By Jesse Nivens, Developer at Gristmill Studios.
Hello everyone! This is Jesse Nivens, I do art and interface at Gristmill Studios, the developers of XenoMiner. To get things started, I’ll introduce you to the group and how we work. Gristmill began with three software developers working together at a large business in Madison, Wisconsin: Rod Runnheim, Shaun Nivens and Doug Graham. They bonded over gaming and a shared interest in trying to make them. After that, other co-workers and friends saw something cool happening and wanted to get involved, so the group grew. Shaun (my brother) went on to work for a larger gaming company, but not before bringing me in as an artist.
There are now 6 developers and 3 artists on the team. We have a system for getting games and projects done that we started two years ago: We set aside one night a week (Tuesdays) to all get together and work. But it’s more than just work, it’s hanging out (at developer Doug’s house), eating pizza and bullshitting. A consistent work time not only keeps the project moving forward, but it removes lingering stress from your other nights. What I mean is this: You can spend all week thinking “I need to go into the code and fix that bug,” and then finally actually do it. So the task becomes a weight. It’s better to just know that whatever it is, you’ll do it Tuesday. Of course, it’s not always that easy: There has been a big response to XenoMiner and we’ve been caught in a whirlwind, often having two formal developer get-togethers per week and individual tasks spread throughout the evenings.

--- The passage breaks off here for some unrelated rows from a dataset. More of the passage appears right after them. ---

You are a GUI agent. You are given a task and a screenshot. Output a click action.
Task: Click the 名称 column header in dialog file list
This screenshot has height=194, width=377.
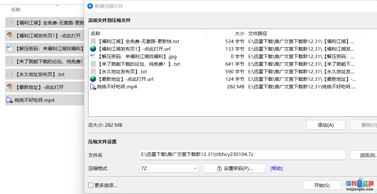(95, 33)
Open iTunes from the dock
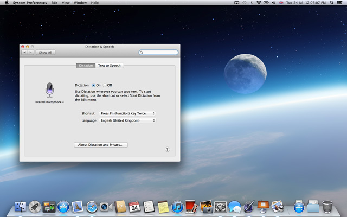This screenshot has width=347, height=217. [177, 206]
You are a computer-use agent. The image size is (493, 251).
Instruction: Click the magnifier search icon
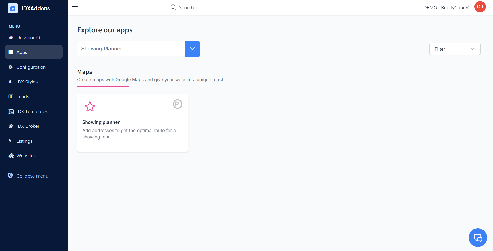(x=174, y=7)
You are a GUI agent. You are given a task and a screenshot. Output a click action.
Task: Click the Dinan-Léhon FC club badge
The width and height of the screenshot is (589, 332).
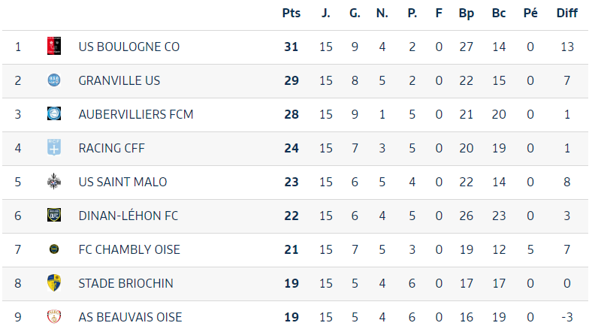point(54,215)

XenoMiner is an Xbox Live Indie game that began life early in 2012. Before that, we released Devilsong on XBLIG in 2011 along with doing most of the work on a game called Etch. It’s a tower defense game for iOS, but the iOS marketplace is so crowded that we decided to hold off on releasing it until we built a bit more recognition for the studio.

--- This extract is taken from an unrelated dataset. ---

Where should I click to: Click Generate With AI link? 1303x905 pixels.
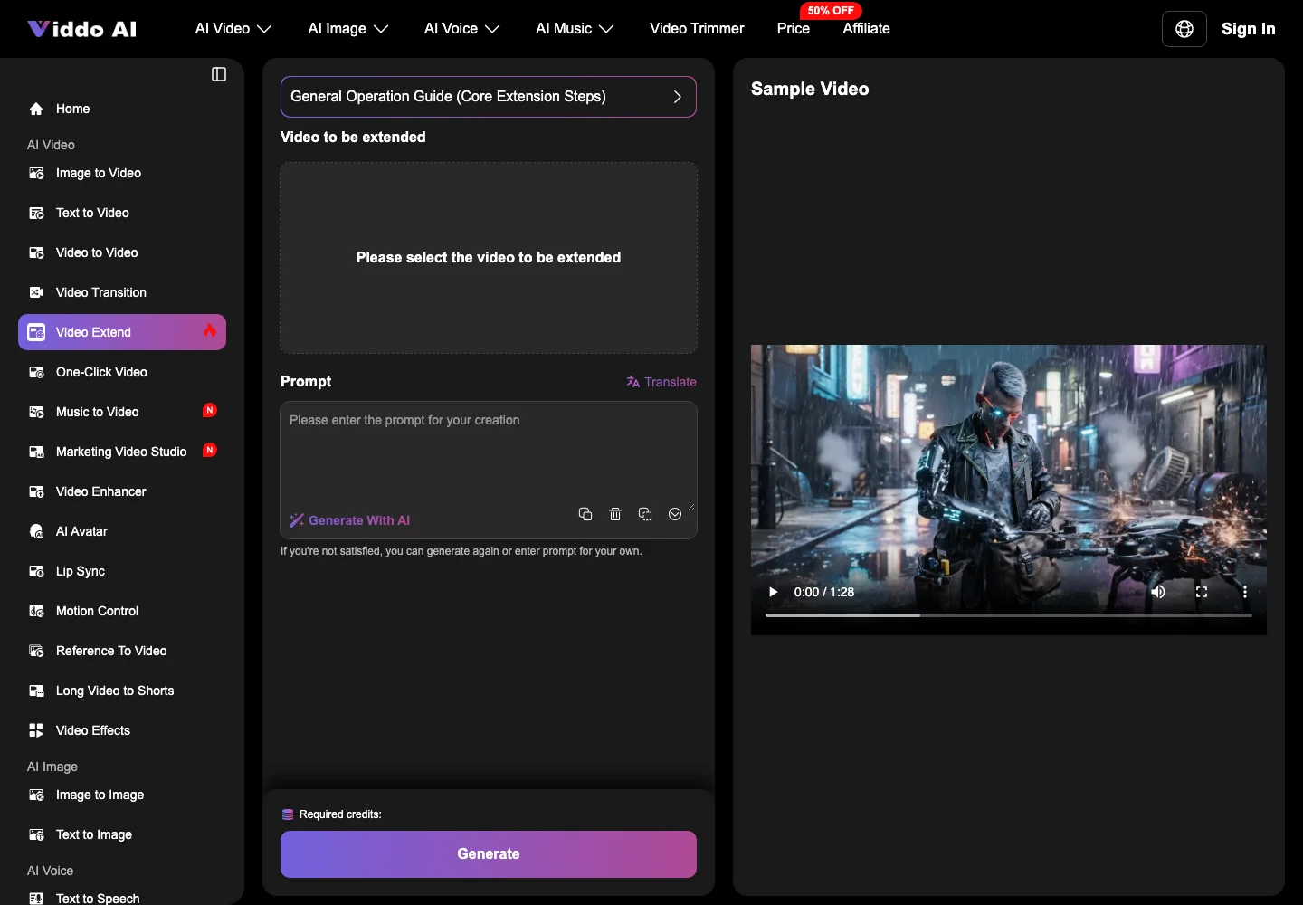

XenoMiner is a spin off the block-building voxel genre. Since we created it in a scifi setting it really opened up a lot of new options. The first of those, and one of the major reasons we made this game in the first place, is the programmable bot. Everyone who has played a sandbox game has at some point wished they could send out a robot to do some of the grunt work for them.

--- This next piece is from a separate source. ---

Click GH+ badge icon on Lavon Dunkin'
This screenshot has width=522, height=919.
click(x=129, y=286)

The robot is a good place to start talking about some of the challenges we’ve had with the game: there have been ups and downs as far as how the community has taken the robot. First I should say that people universally are thrilled to hear that there is a voxel game with an integrated scripting language. We made it hard to use: the language is composed entirely out of alien characters. It took players around 3 days to crack the code (we knew the hive mind could do it, actually it was surprising it was that quick!). Of course, people immediately started posting tutorials on our forum or youtube, so the information is out there.
That’s not enough for everyone though: As one of our fans (angrily) wrote in, only hard-core players are going to jump onto the web and google around enough to figure out how to make the thing work. It’s the classic development problem of “how hard is too hard?” Our thinking so far has been that the bot is a powerful tool that can be used to do just about anything, so if someone wants that power they should put in some effort to get it. We don’t view it as some type of puzzle to figure out in order to advance the plot: if the player doesn’t want to write a working script, they don’t have to. In the meantime, we started a discussion on our forum to get our player’s opinions. There are some good ideas posted on the topic that we’ve been thinking about using.